→ **Task directions**: Show every line of the records below that contains the word "agent".

··· The data

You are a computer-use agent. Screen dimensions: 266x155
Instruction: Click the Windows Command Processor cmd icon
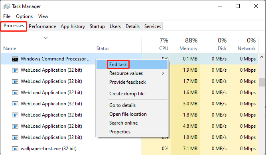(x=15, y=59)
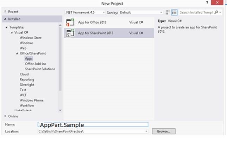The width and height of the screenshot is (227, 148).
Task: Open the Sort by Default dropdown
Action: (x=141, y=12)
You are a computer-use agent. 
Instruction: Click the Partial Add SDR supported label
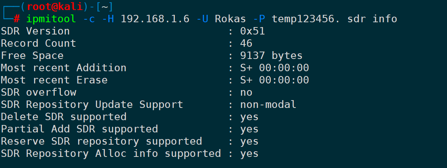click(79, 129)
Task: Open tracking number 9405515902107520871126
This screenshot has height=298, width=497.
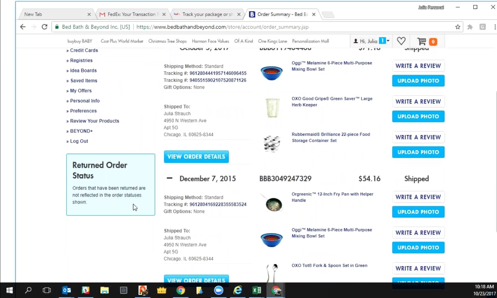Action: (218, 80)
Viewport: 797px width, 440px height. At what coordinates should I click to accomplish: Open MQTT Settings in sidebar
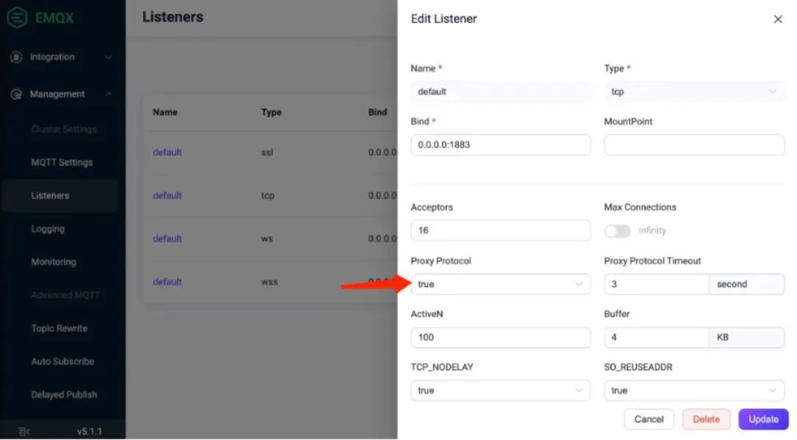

······

→ **Written response**:
You are a computer-use agent. Screen dimensions: 266x155
You are a computer-use agent. 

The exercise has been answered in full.